Climate Action Collaborative creates petition, hopes to work with university on climate neutrality

Xanayra Marin-Lopez, Reporter

After receiving a routine “Inside Appalachian” email from Chancellor Sheri Everts like all App State students, Caitlyn Daas decided to respond.

Daas wrote back, “Hello Chancellor Everts, hope you are well. Just wondering when you were planning on responding to the Climate Action Collaborative demands that we have called your office about.” 

Daas was met with a reply from Chief Sustainability Officer Lee Ball rather than the chancellor.

Ball is on the Chancellor’s Cabinet and provides perspective on sustainability for the university. He has met with members of Climate Action Collaborative about items on the petition according to Megan Hayes, vice chancellor and chief communications officer.

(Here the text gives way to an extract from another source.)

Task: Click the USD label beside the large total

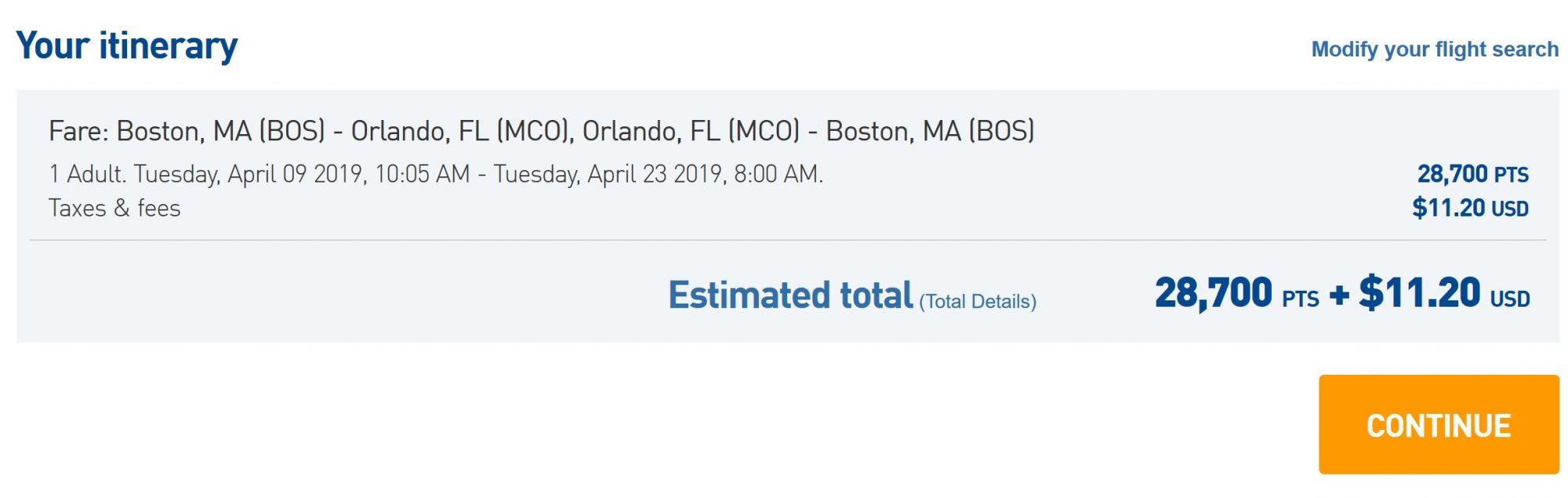Action: pos(1510,299)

Climate Action Collaborative is requesting a response from Everts to a petition the organization made for “commitment to climate action at App State.” 

The petition references both the Student Government Association and Faculty Senate’s Climate Neutrality Bill, as well as the Office of Sustainability’s most recent Climate Action Plan.

The SGA bill proposes to achieve climate neutrality by 2025 and Faculty Senate’s by 2035.

Both passed in 2019 with support from Climate Action Collaborative. CAC is a grassroots movement of students, community members, faculty and staff working to facilitate climate action in the surrounding areas. 

App State is bound to the UNC System policy of sustainability commitment to climate neutrality by 2050, but Daas said CAC feels that is too far away.

Everts spoke briefly about the Climate Action Planning Public Forum in “Inside Appalachian” emails last February. The forum invited members of the App State community to voice their opinions on the forthcoming climate action plan.

Xanayra Marin-Lopez
The Climate Action Collaborative eagerly awaits a response from Chancellor Sheri Everts on the university’s progress toward climate neutrality. This is following a petition by the organization, as well as the passing of the “Climate Neutrality Bill” in 2019.

“Mountaineer resilience and determination sustain us as we prepare our students to live purposeful lives,” the chancellor wrote. 

Daas said CAC is thankful the chancellor supports the updated climate action plan, which will be released on the 50th Earth Day, April 22. The collaborative also understands the position that the chancellor is in as a member of the UNC System. 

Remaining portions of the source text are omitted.